THE TASK: Each line of the data should be repeated precisely.

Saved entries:
___
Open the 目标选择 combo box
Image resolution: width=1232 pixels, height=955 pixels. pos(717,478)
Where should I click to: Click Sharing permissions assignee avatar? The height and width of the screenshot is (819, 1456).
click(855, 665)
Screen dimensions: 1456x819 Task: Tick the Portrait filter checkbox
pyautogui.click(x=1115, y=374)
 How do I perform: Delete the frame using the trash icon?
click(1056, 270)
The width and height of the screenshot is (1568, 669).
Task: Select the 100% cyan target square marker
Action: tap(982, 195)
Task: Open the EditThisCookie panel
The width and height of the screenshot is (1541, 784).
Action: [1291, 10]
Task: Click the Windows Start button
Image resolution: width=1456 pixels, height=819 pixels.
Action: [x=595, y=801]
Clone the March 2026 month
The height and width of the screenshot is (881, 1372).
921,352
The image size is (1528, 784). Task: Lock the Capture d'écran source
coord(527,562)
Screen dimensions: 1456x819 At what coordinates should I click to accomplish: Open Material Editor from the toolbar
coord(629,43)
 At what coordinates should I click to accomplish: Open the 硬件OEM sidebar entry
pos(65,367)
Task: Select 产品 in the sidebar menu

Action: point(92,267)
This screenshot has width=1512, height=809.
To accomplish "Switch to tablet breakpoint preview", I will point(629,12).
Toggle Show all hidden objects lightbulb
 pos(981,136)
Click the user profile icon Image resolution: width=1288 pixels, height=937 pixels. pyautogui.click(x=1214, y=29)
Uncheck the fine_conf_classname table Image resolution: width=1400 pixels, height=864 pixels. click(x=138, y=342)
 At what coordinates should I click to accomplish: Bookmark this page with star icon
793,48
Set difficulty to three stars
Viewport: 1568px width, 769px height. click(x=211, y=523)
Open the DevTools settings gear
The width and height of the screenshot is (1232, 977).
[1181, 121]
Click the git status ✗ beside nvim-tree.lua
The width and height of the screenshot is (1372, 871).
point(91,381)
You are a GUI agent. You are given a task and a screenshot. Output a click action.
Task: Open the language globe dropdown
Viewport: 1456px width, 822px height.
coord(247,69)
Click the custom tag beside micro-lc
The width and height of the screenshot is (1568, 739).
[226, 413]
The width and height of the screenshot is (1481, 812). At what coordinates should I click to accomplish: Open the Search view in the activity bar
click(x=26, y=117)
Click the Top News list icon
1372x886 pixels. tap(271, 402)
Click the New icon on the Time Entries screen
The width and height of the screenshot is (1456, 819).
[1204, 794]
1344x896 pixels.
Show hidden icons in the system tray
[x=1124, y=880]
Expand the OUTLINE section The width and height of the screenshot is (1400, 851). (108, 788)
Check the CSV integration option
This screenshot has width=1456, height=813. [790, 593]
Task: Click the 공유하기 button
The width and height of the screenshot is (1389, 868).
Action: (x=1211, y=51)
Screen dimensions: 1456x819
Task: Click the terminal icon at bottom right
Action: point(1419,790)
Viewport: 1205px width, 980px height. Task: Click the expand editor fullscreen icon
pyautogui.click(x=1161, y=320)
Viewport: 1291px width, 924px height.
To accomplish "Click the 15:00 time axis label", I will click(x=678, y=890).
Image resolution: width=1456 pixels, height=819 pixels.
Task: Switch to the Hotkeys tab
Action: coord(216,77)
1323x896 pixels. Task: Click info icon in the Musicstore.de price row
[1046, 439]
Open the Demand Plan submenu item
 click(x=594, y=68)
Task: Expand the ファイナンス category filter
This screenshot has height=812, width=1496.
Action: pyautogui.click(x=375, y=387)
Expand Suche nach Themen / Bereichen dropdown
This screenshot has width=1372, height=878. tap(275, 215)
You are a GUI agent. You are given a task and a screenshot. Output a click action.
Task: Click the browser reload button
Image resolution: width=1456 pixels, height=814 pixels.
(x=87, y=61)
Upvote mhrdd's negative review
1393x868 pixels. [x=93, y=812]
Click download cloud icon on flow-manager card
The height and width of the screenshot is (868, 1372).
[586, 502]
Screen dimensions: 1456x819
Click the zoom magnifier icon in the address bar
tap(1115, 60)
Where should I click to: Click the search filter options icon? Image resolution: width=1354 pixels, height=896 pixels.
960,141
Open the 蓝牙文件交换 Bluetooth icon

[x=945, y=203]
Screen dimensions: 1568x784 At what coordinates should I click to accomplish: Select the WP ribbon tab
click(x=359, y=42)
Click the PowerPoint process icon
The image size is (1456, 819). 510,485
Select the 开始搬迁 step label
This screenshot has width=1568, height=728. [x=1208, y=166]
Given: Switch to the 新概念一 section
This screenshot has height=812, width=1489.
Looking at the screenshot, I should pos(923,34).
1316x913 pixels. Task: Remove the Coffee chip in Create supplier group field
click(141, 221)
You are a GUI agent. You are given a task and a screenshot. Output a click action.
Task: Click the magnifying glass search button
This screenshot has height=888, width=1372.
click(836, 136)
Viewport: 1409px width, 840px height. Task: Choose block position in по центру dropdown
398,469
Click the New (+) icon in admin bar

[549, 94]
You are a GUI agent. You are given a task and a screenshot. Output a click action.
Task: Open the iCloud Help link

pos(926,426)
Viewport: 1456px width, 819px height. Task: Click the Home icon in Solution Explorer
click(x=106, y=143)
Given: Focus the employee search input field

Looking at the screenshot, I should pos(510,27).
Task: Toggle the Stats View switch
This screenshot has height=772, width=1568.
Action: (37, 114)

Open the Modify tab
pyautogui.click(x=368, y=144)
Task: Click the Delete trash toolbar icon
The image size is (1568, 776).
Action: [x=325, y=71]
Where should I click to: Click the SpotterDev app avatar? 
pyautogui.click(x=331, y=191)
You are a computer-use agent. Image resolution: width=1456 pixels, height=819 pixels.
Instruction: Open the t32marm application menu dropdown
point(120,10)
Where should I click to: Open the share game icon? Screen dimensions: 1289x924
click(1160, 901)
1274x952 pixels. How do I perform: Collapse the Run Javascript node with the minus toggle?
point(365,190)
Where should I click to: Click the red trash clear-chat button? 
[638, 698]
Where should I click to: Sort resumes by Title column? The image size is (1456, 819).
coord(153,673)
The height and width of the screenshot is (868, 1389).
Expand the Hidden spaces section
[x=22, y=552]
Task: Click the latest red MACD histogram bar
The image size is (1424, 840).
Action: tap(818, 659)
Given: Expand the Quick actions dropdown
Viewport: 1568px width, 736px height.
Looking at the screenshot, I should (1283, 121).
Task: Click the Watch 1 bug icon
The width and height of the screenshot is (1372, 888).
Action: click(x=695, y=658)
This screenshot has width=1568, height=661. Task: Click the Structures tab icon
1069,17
___
THE COMPLETED TASK:
Open the 目标选择 combo box
Image resolution: width=1232 pixels, height=955 pixels. pos(717,478)
Where should I click to: Click Sharing permissions assignee avatar? The height and width of the screenshot is (819, 1456).
click(855, 665)
Screen dimensions: 1456x819 Task: Tick the Portrait filter checkbox
pyautogui.click(x=1115, y=374)
 How do I perform: Delete the frame using the trash icon?
click(1056, 270)
The width and height of the screenshot is (1568, 669).
Task: Select the 100% cyan target square marker
Action: tap(982, 195)
Task: Open the EditThisCookie panel
The width and height of the screenshot is (1541, 784).
Action: [1291, 10]
Task: Click the Windows Start button
Image resolution: width=1456 pixels, height=819 pixels.
Action: [x=595, y=801]
Clone the March 2026 month
The height and width of the screenshot is (881, 1372).
921,352
The image size is (1528, 784). Task: Lock the Capture d'écran source
coord(527,562)
Screen dimensions: 1456x819 At what coordinates should I click to accomplish: Open Material Editor from the toolbar
coord(629,43)
 At what coordinates should I click to accomplish: Open the 硬件OEM sidebar entry
pos(65,367)
Task: Select 产品 in the sidebar menu

Action: point(92,267)
This screenshot has width=1512, height=809.
To accomplish "Switch to tablet breakpoint preview", I will point(629,12).
Toggle Show all hidden objects lightbulb
 pos(981,136)
Click the user profile icon Image resolution: width=1288 pixels, height=937 pixels. pyautogui.click(x=1214, y=29)
Uncheck the fine_conf_classname table Image resolution: width=1400 pixels, height=864 pixels. click(x=138, y=342)
 At what coordinates should I click to accomplish: Bookmark this page with star icon
793,48
Set difficulty to three stars
Viewport: 1568px width, 769px height. click(x=211, y=523)
Open the DevTools settings gear
The width and height of the screenshot is (1232, 977).
[1181, 121]
Click the git status ✗ beside nvim-tree.lua
The width and height of the screenshot is (1372, 871).
point(91,381)
You are a GUI agent. You are given a task and a screenshot. Output a click action.
Task: Open the language globe dropdown
Viewport: 1456px width, 822px height.
coord(247,69)
Click the custom tag beside micro-lc
The width and height of the screenshot is (1568, 739).
[226, 413]
The width and height of the screenshot is (1481, 812). At what coordinates should I click to accomplish: Open the Search view in the activity bar
click(x=26, y=117)
Click the Top News list icon
1372x886 pixels. tap(271, 402)
Click the New icon on the Time Entries screen
The width and height of the screenshot is (1456, 819).
[1204, 794]
1344x896 pixels.
Show hidden icons in the system tray
[x=1124, y=880]
Expand the OUTLINE section The width and height of the screenshot is (1400, 851). (108, 788)
Check the CSV integration option
This screenshot has width=1456, height=813. [790, 593]
Task: Click the 공유하기 button
The width and height of the screenshot is (1389, 868).
Action: (x=1211, y=51)
Screen dimensions: 1456x819
Task: Click the terminal icon at bottom right
Action: point(1419,790)
Viewport: 1205px width, 980px height. Task: Click the expand editor fullscreen icon
pyautogui.click(x=1161, y=320)
Viewport: 1291px width, 924px height.
To accomplish "Click the 15:00 time axis label", I will click(x=678, y=890).
Image resolution: width=1456 pixels, height=819 pixels.
Task: Switch to the Hotkeys tab
Action: coord(216,77)
1323x896 pixels. Task: Click info icon in the Musicstore.de price row
[1046, 439]
Open the Demand Plan submenu item
 click(x=594, y=68)
Task: Expand the ファイナンス category filter
This screenshot has height=812, width=1496.
Action: pyautogui.click(x=375, y=387)
Expand Suche nach Themen / Bereichen dropdown
This screenshot has width=1372, height=878. tap(275, 215)
You are a GUI agent. You are given a task and a screenshot. Output a click action.
Task: Click the browser reload button
Image resolution: width=1456 pixels, height=814 pixels.
(x=87, y=61)
Upvote mhrdd's negative review
1393x868 pixels. [x=93, y=812]
Click download cloud icon on flow-manager card
The height and width of the screenshot is (868, 1372).
[586, 502]
Screen dimensions: 1456x819
Click the zoom magnifier icon in the address bar
tap(1115, 60)
Where should I click to: Click the search filter options icon? Image resolution: width=1354 pixels, height=896 pixels.
960,141
Open the 蓝牙文件交换 Bluetooth icon

[x=945, y=203]
Screen dimensions: 1568x784 At what coordinates should I click to accomplish: Select the WP ribbon tab
click(x=359, y=42)
Click the PowerPoint process icon
The image size is (1456, 819). 510,485
Select the 开始搬迁 step label
This screenshot has width=1568, height=728. [x=1208, y=166]
Given: Switch to the 新概念一 section
This screenshot has height=812, width=1489.
Looking at the screenshot, I should pos(923,34).
1316x913 pixels. Task: Remove the Coffee chip in Create supplier group field
click(141, 221)
You are a GUI agent. You are given a task and a screenshot. Output a click action.
Task: Click the magnifying glass search button
This screenshot has height=888, width=1372.
click(836, 136)
Viewport: 1409px width, 840px height. Task: Choose block position in по центру dropdown
398,469
Click the New (+) icon in admin bar

[549, 94]
You are a GUI agent. You are given a task and a screenshot. Output a click action.
Task: Open the iCloud Help link

pos(926,426)
Viewport: 1456px width, 819px height. Task: Click the Home icon in Solution Explorer
click(x=106, y=143)
Given: Focus the employee search input field

Looking at the screenshot, I should pos(510,27).
Task: Toggle the Stats View switch
This screenshot has height=772, width=1568.
Action: (37, 114)

Open the Modify tab
pyautogui.click(x=368, y=144)
Task: Click the Delete trash toolbar icon
The image size is (1568, 776).
Action: [x=325, y=71]
Where should I click to: Click the SpotterDev app avatar? 
pyautogui.click(x=331, y=191)
You are a computer-use agent. Image resolution: width=1456 pixels, height=819 pixels.
Instruction: Open the t32marm application menu dropdown
point(120,10)
Where should I click to: Open the share game icon? Screen dimensions: 1289x924
click(1160, 901)
1274x952 pixels. How do I perform: Collapse the Run Javascript node with the minus toggle?
point(365,190)
Where should I click to: Click the red trash clear-chat button? 
[638, 698]
Where should I click to: Sort resumes by Title column? The image size is (1456, 819).
coord(153,673)
The height and width of the screenshot is (868, 1389).
Expand the Hidden spaces section
[x=22, y=552]
Task: Click the latest red MACD histogram bar
The image size is (1424, 840).
Action: tap(818, 659)
Given: Expand the Quick actions dropdown
Viewport: 1568px width, 736px height.
Looking at the screenshot, I should (1283, 121).
Task: Click the Watch 1 bug icon
The width and height of the screenshot is (1372, 888).
Action: click(x=695, y=658)
This screenshot has width=1568, height=661. Task: Click the Structures tab icon
1069,17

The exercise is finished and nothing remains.